Sometimes I find that documenting thoughts can really help for later on in life when you’ve forgotten certain workflows. As you are well aware, I document pretty much everything here. However, some things sometimes get left out, and the problem with not documenting those things is that you end up forgetting what you had made.
In some way, it’s like the Guy Pearce character in Memento – who has extreme memory loss to the extent that he needs to take polaroid photos and make tattoos on his body as notes for himself. It’s not that bad for me, but I find that when I don’t document stuff adequately, I tend to forget thoughts. And even when I forget thoughts and ideas (that happens all the time), having documented them somewhere means that I stumble upon it sometime (yes, I randomly read my old blog posts from time to time), and that surely helps.
For example, I know that when I go through a prolonged period of depression (most recently happened last December), reading the first chapter of Jordan Peterson’s 12 Rules For Life helps.
Anyway, this is one thing I’ve followed from time to time since 2013, but have never really documented it. As long-time readers of my blog might know, I was under medication for both anxiety-depression and ADHD for the large part of 2012. I discontinued most of it in early 2013, but have occasionally gone back to taking ADHD medication (it’s a pain to get that medication – being highly controlled, you need doctor’s prescription in triplicate, etc. to get it. In the UK, the entire process through the NHS took a year and a quarter!).
Part of the reason why I’d been able to discontinue the medication was the realisation that it was in some way my ADHD that had contributed to anxiety and depression (making lots of small mistakes -> some of these mistakes proving costly -> fretting endlessly about these -> random pattern recognition based on small samples).
The other reason I was able to step down on all the medications was that I could actually “use my ADHD” to combat anxiety. The thing with ADHD is that while you can sometimes be incredibly distracted and unable to focus, you are also able to go into “hyperfocus” when you are doing something you are interested in. This thing you are hyperfocussed on could be work, or watching certain kinds of TV, or even getting lost in old cricket scorecards (or reading my own old blogposts!).
So the method I developed to combat times when I was anxious about something was to find something quickly that I could get hyperfocussed about (there are plenty of those) and use that to fully distract myself from whatever my thought process was at the time. Having ADHD also means you  can let go of whatever thoughts you have in your head rather easily. And so once you’re done with your hypefocussed task, you don’t usually return to the earlier state of high anxiety, and you can get on to normal life.
It’s a simple enough process, but ADHD also means that you very often forget simple solutions you’ve found to problems earlier, and keep reinventing the wheel. And hence the need for this documentation.
Recently I discovered that this method works for other forms of mental instability as well. For example, the common advice given to deal with anger is to “walk away from the scene” or “take a break”. This has largely worked really badly for me. I get angry. I walk away. Obsess over what just happened. Come back angrier.

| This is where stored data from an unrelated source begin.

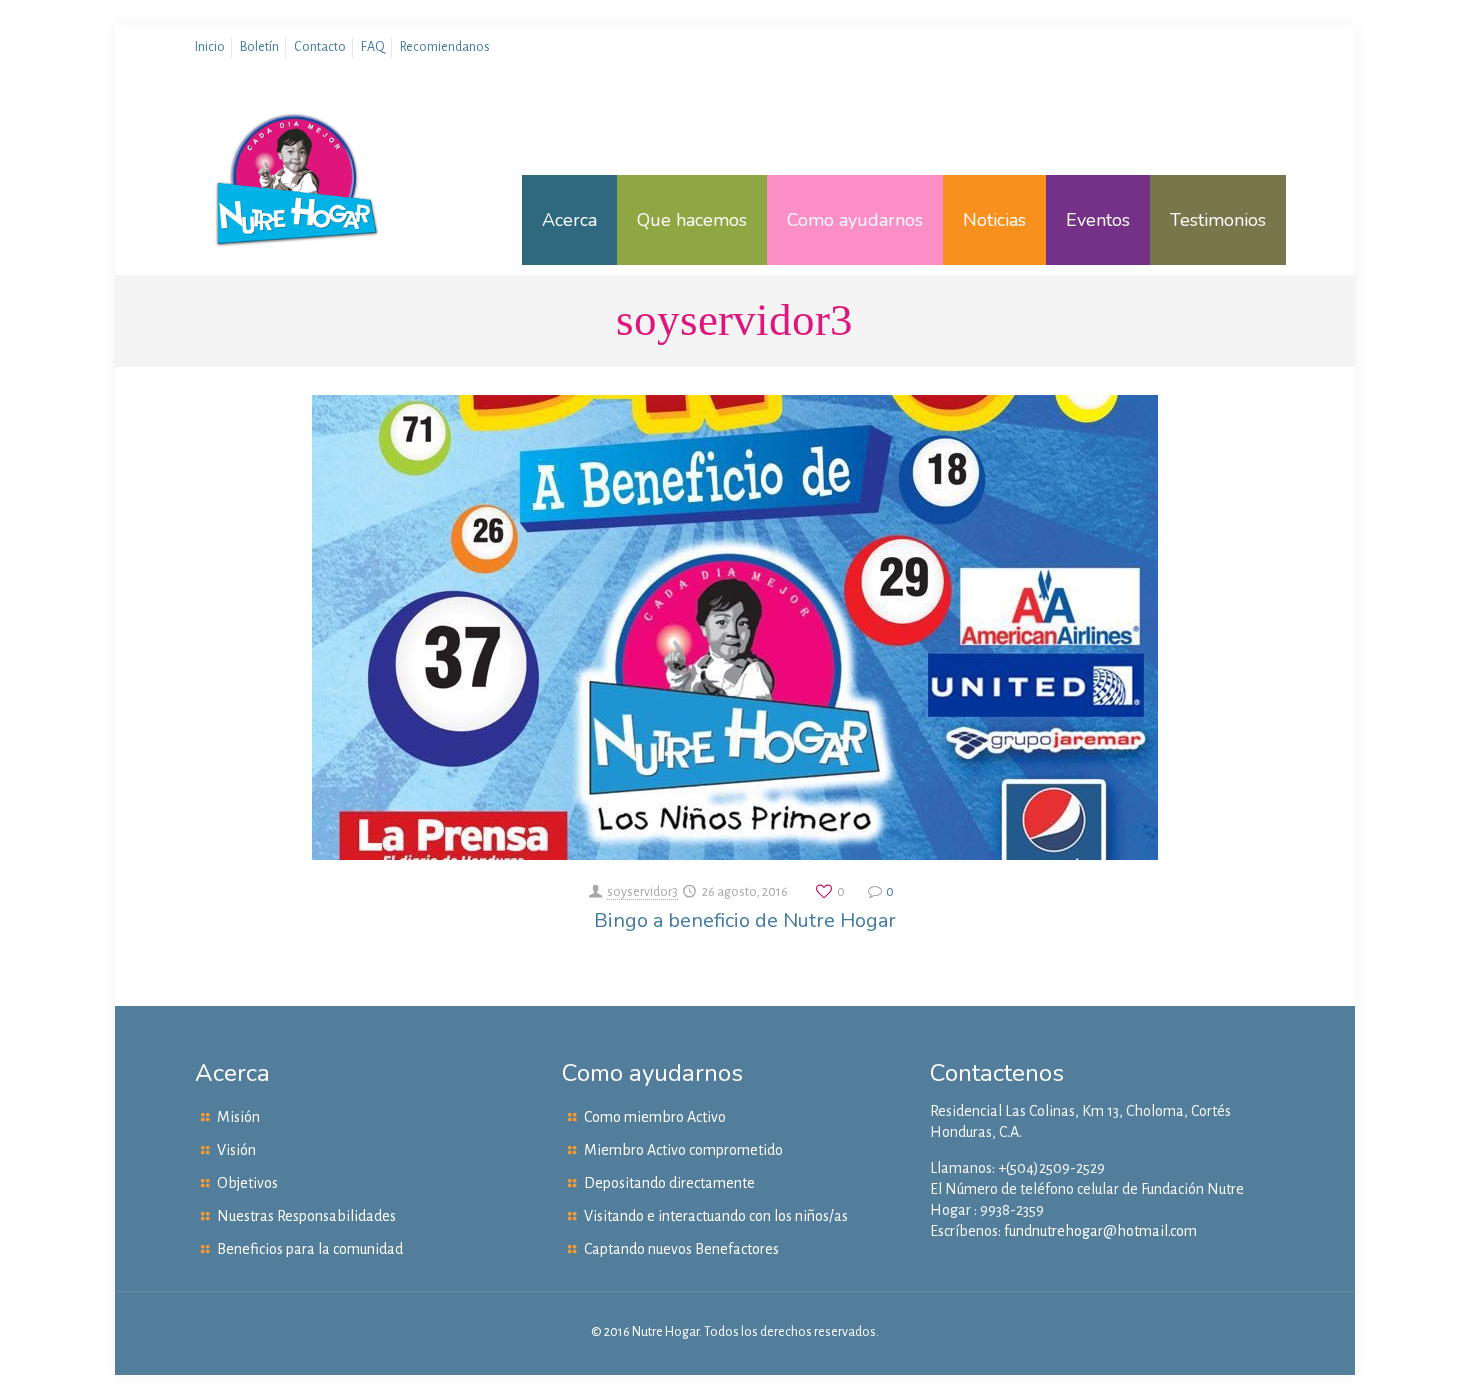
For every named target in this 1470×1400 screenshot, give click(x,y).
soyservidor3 (642, 892)
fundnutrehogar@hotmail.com (1100, 1231)
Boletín (259, 47)
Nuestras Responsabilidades (306, 1216)
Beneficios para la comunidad (310, 1249)
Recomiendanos (445, 47)
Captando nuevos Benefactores (681, 1249)
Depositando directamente (669, 1183)
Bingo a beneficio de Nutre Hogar (745, 920)
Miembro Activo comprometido (683, 1150)
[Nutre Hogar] (297, 220)
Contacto (320, 47)
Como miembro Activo (655, 1117)
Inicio (210, 47)
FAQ (373, 47)
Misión (238, 1117)
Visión (236, 1150)
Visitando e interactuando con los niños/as (716, 1216)
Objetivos (247, 1183)
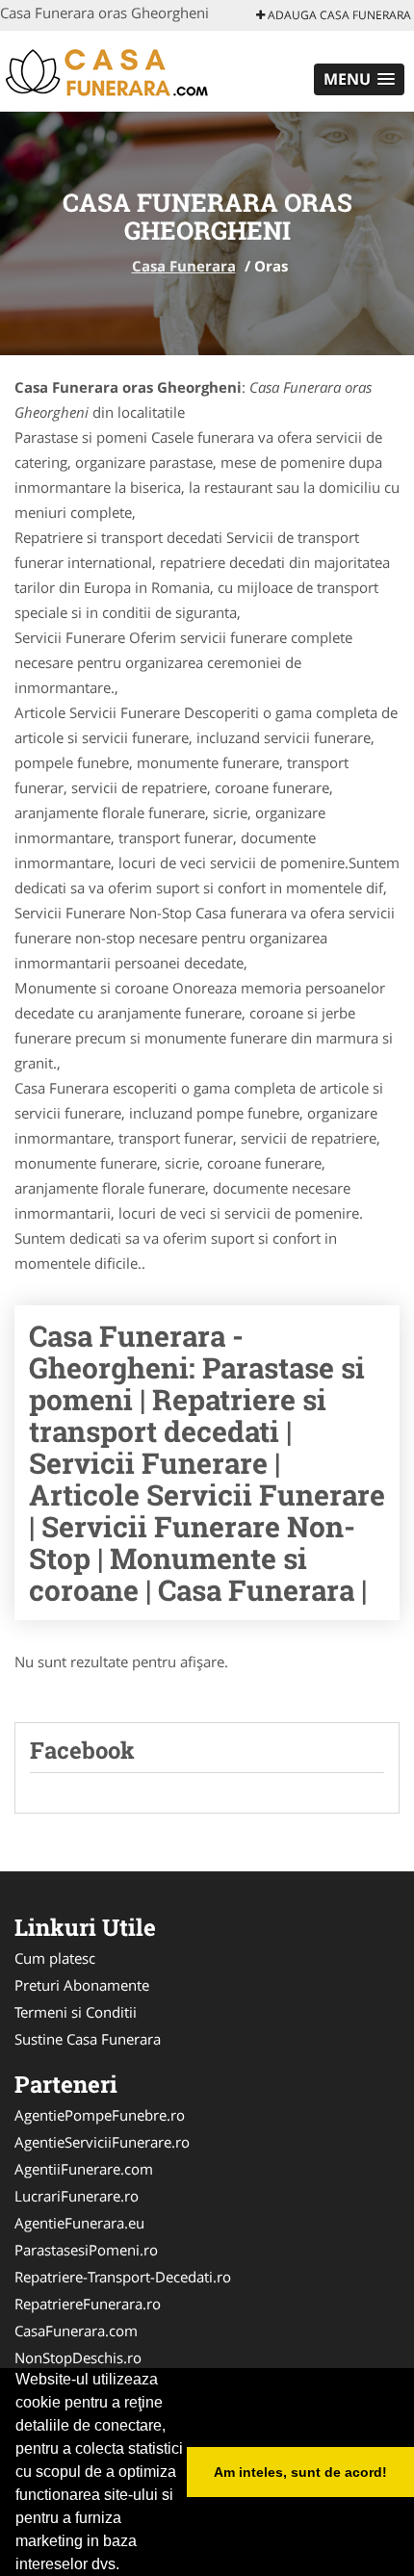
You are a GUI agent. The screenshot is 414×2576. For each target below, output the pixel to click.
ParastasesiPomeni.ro (86, 2249)
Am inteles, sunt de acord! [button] (300, 2472)
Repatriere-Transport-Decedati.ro (122, 2276)
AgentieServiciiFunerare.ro (102, 2142)
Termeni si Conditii (75, 2012)
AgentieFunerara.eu (79, 2222)
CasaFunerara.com (76, 2330)
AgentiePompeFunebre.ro (99, 2115)
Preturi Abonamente (81, 1985)
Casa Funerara (184, 265)
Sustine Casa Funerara (87, 2039)
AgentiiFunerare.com (83, 2168)
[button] (359, 79)
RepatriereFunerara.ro (87, 2303)
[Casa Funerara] (126, 69)
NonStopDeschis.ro (78, 2357)
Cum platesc (54, 1958)
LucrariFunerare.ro (76, 2195)
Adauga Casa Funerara (338, 15)
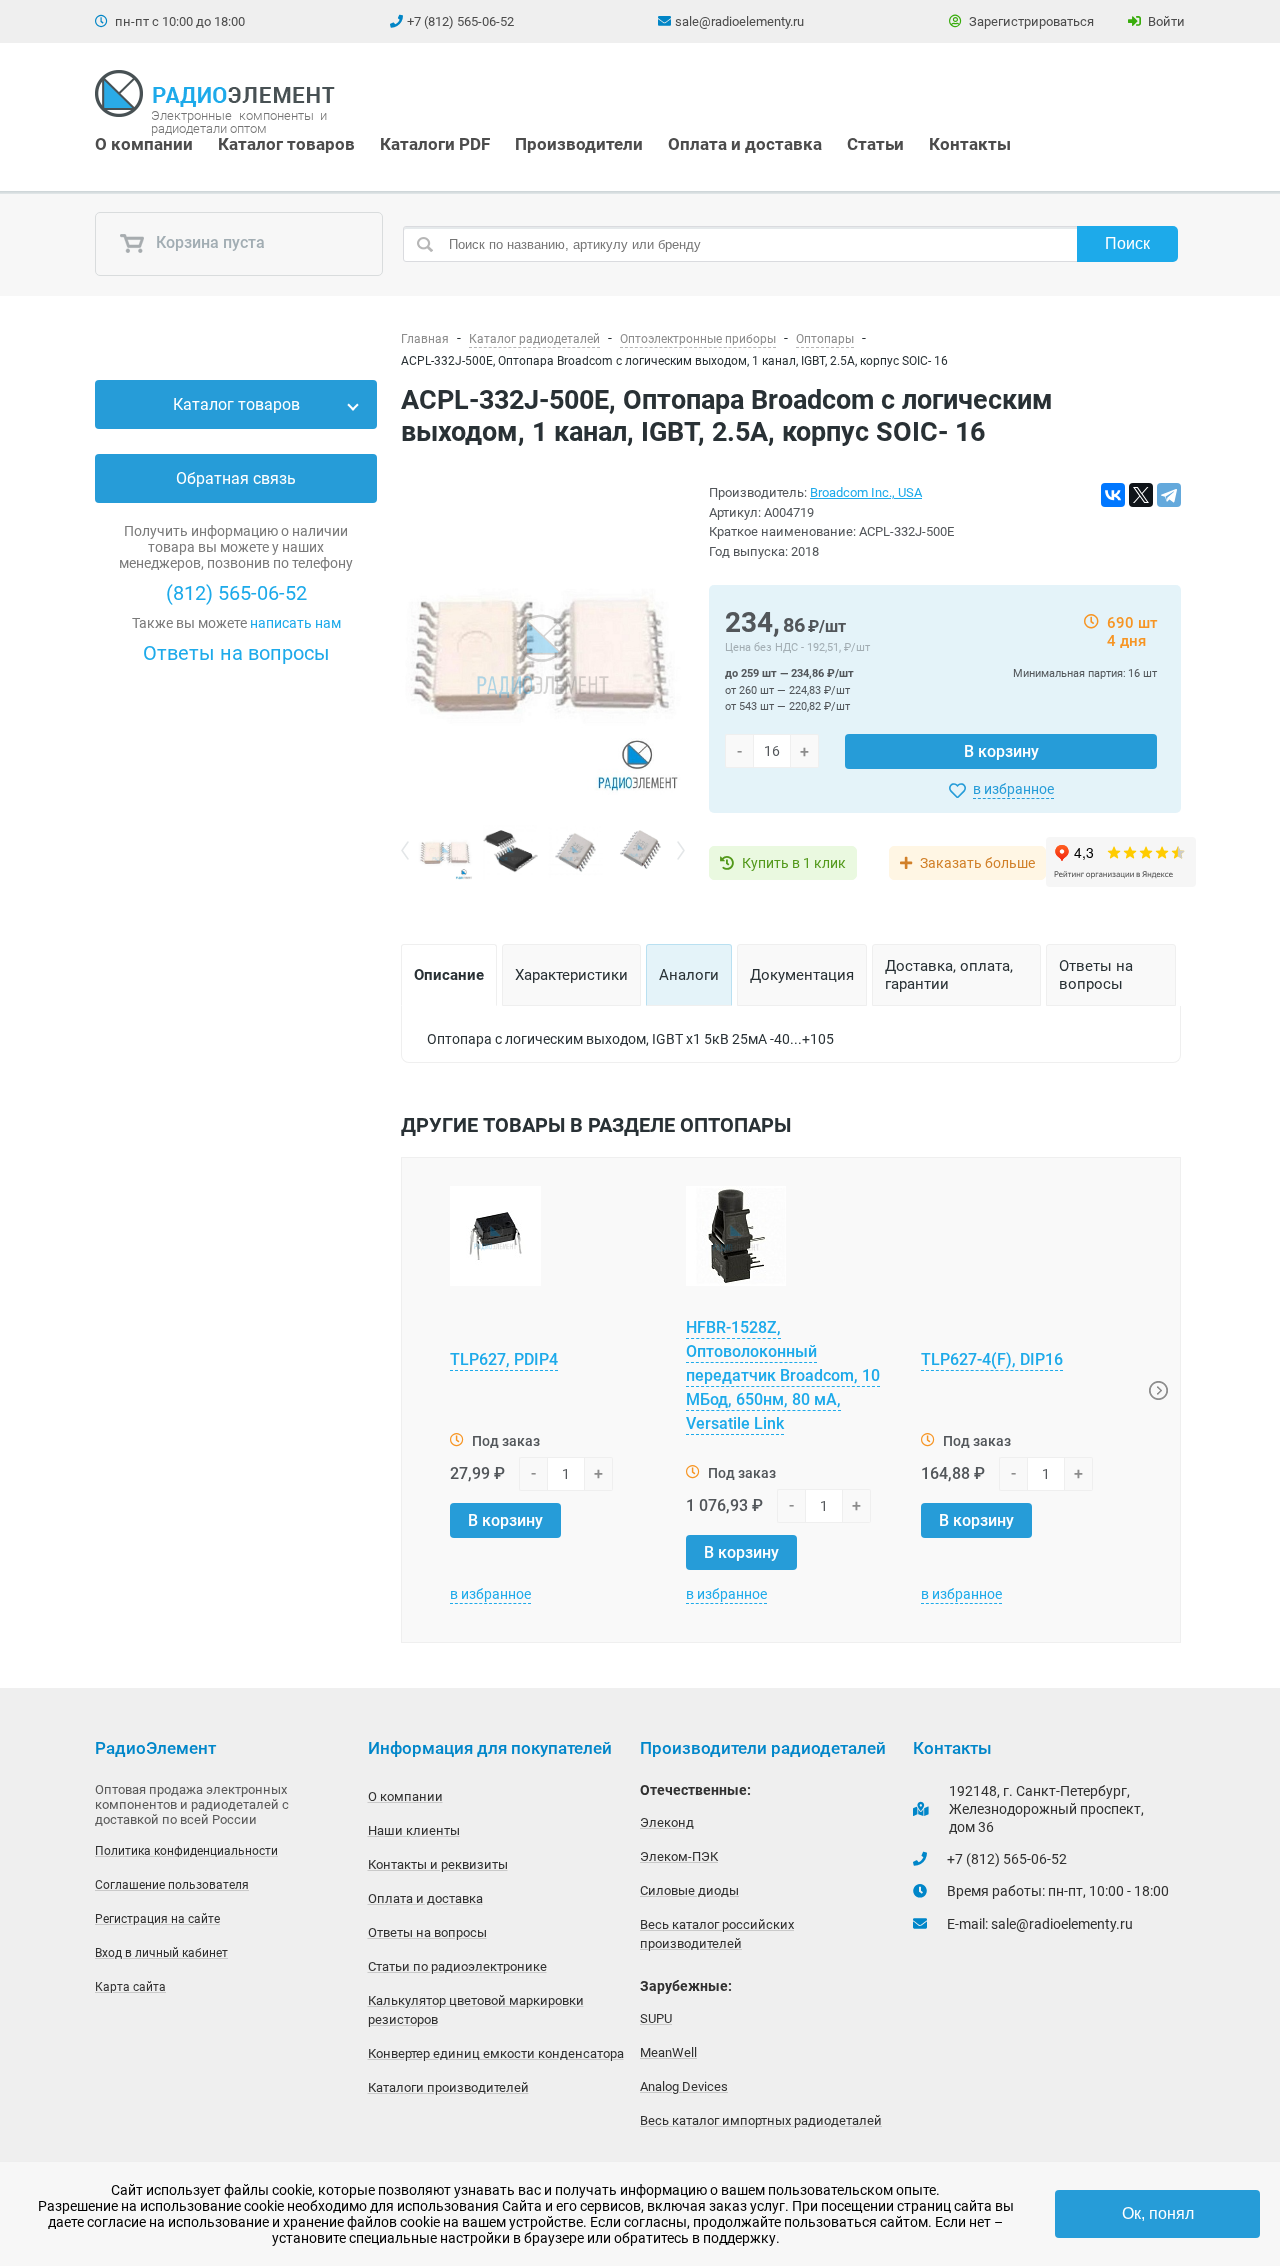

But I have a secret weapon to deal with this – ADHD! Just walking away doesn’t help. I just end up hyperfocussing on what just happened. Instead the trick is to find something I can get absorbed in. A rabbit hole I can get into and get out of without remembering what had happened just before I got in. And there’s no way the anger can survive this kind of an experience.
The only problem is that when you’re angry with something, and that’s resulted in a “live fight”, walking away to do something totally unrelated can get the counterparty even angrier. I didn’t say I have solutions for all the problems in the world, did I?